While the researchers initially believed the shark was deceased, it turned out to be alive, making this an extraordinary sighting. One of the Florida International University researchers and Ph.D. candidates, Devanshi Kasana, believed the shark looked "really, really old" due to its "black, worn-looking skin and pale blue eyes." Considering the researchers have vast fishing experience, this was something they had never seen before as a black figure was slowly appearing right before their eyes. Just like the majority of re-discoveries, this finding was completely unplanned. Not wanting to harm the shark, they reeled it in slowly to take measurements, notes, and photographs for further investigation. Even though they can be found anywhere in the world, they are scarce and up to this point, were considered almost existent.
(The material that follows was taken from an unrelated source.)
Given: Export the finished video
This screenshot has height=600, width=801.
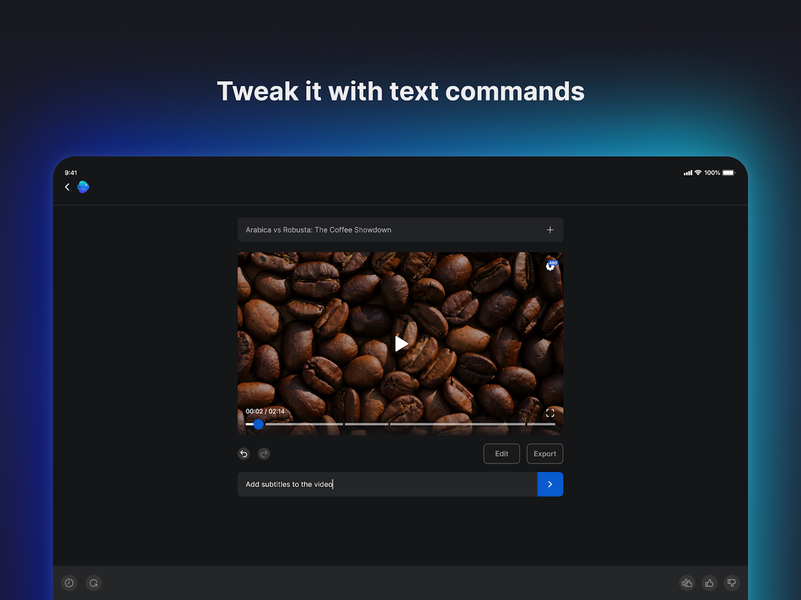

To this day, there is still very little information about the shark. However, what scientists do know is that the Greenland Shark is a "slow-growing fish" at a speed of "approximately one-third of an inch per year and can grow to more than 20 feet in length." Due to aspects of history repeating itself, researchers can also surmise the fish is most likely found in "icy waters," such as the Arctic and North Atlantic. This was a great day for scientists. After putting the research on halt for a while, this was the perfect opportunity to re-start. Stay tuned for more updates while this story develops.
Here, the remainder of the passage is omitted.